Madam Speaker, the question on the Order Paper of the member for Vancouver East actually dealt with a substantially different issue, so I will address both in my comments.
The question on the Order Paper related to a matter that relates to funding for language instruction classes for newcomers and settlement services. She received a response from the minister at the time, which I can reiterate and add to. The government takes very seriously the issue of the settlement of all newcomers, particularly in the case of Syrian refugees. On top of the $600 million in funding that was provided in 2016-17 to settlement agencies, an additional pocket of $37 million has been dedicated just for Syrian refugees and their resettlement. We take very seriously the issue of people not only being housed but also being linguistically trained so that they can access the workforce.
In respect of the comments of the member for Vancouver East regarding Bill C-24, I obviously have a very different description of what has transpired with respect to our tabling of legislation, Bill C-6, the significance of that tabling, what it has done, and what it will continue to do for Canadians.
The member made extensive submissions at committee with respect to one particular issue, and I will get to that issue in a moment, but by tabling Bill C-6, we have shortened the time frame for which people are eligible for citizenship. It has been reduced from four years to three years. We have rendered citizenship more accessible by restricting the citizenship testing requirements only to persons aged 18 to 55. It used to be required for anyone as young as 14 and anyone as old as 65. We have also given credit to individuals, such that time spent here prior to becoming a permanent resident can be attributed to one's citizenship eligibility on a factor of 50%, such as temporary foreign workers and international students.
Most importantly, we have also emphasized something that affects me and many members of the House, which I spoke about already in respect of Bill C-6, and that is that we have eliminated the part of the legislation brought in by the previous government which implemented a system whereby one's citizenship could be revoked based on grounds of national security, only for those people who were not born in this country. That is the point about making sure a Canadian is a Canadian is a Canadian. I am very proud of that legislation, and the minister and the department stand behind it.

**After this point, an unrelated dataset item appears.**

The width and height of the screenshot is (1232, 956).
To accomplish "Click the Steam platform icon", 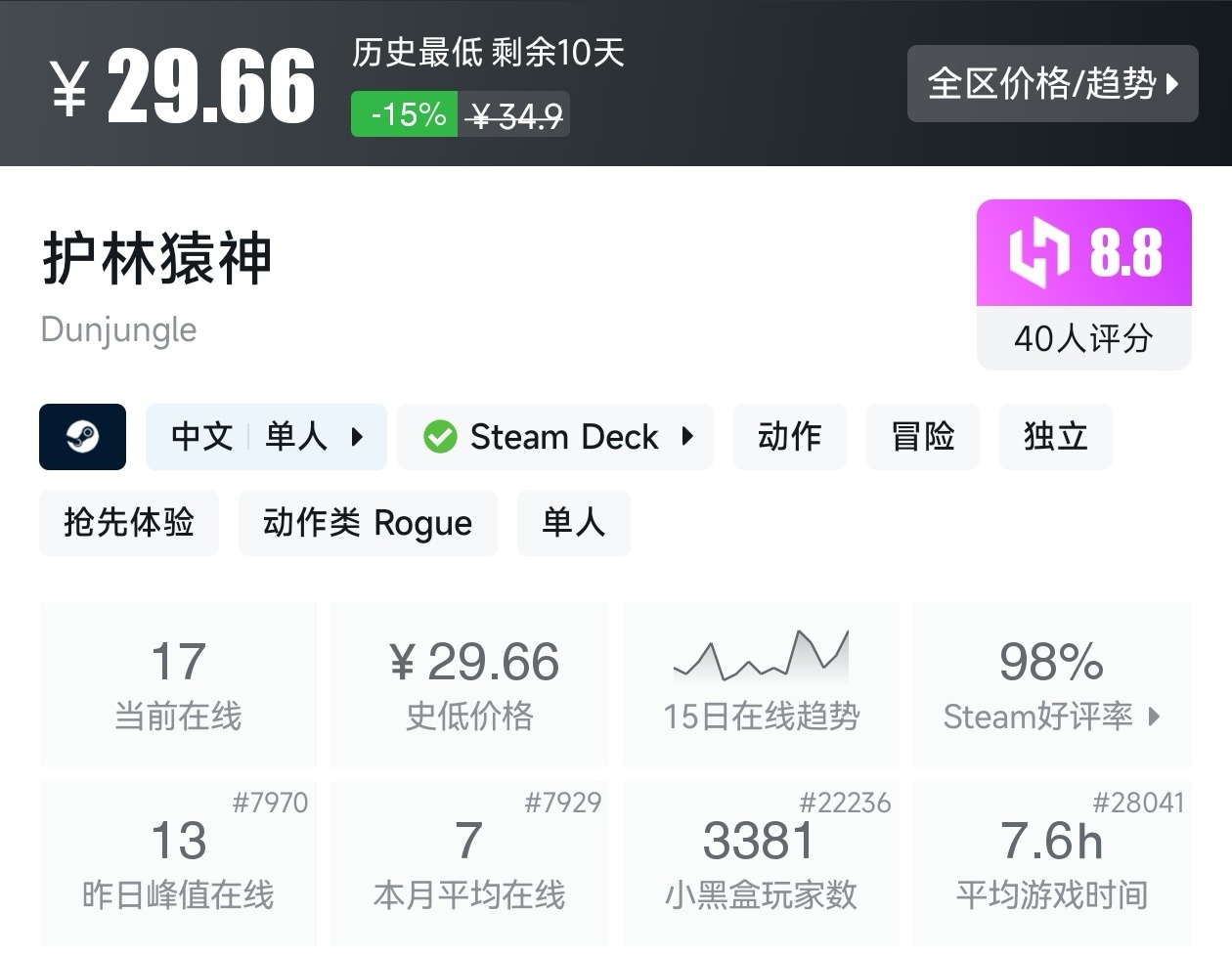I will (82, 436).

With respect to issues about revocation of citizenship based on fraud or misrepresentation, it is an important point highlighted by the member for Vancouver East. The issue of revoking citizenship for fraud has existed since 1947, since the Citizenship Act was created. Revoking for fraud maintains an important aspect of what we must do as a government. We revoke for fraud in certain instances, for example, if somebody hides the fact that they participated as a war criminal in some foreign conflict. If that is not presented to officials and is later discovered, we will intervene and revoke that citizenship. It is something Canadians expect us to do and something that this government will continue to do.

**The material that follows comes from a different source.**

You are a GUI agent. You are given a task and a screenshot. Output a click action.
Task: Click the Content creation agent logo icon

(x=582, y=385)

The important point raised by the member for Vancouver East, however, is the procedural protections and due process that are or are not available in such revocation contexts. I was at those committee meetings with the member opposite and we heard the submissions. They were important submissions and those changes are not taking place in this form of the bill at this juncture because of the structural and regulatory changes that would be required in terms of the overall apparatus and machinery of government.
Does that mean that they are off the table? It certainly does not. The minister answered a question on this just today in question period in respect of the possibility of looking at such changes going forward.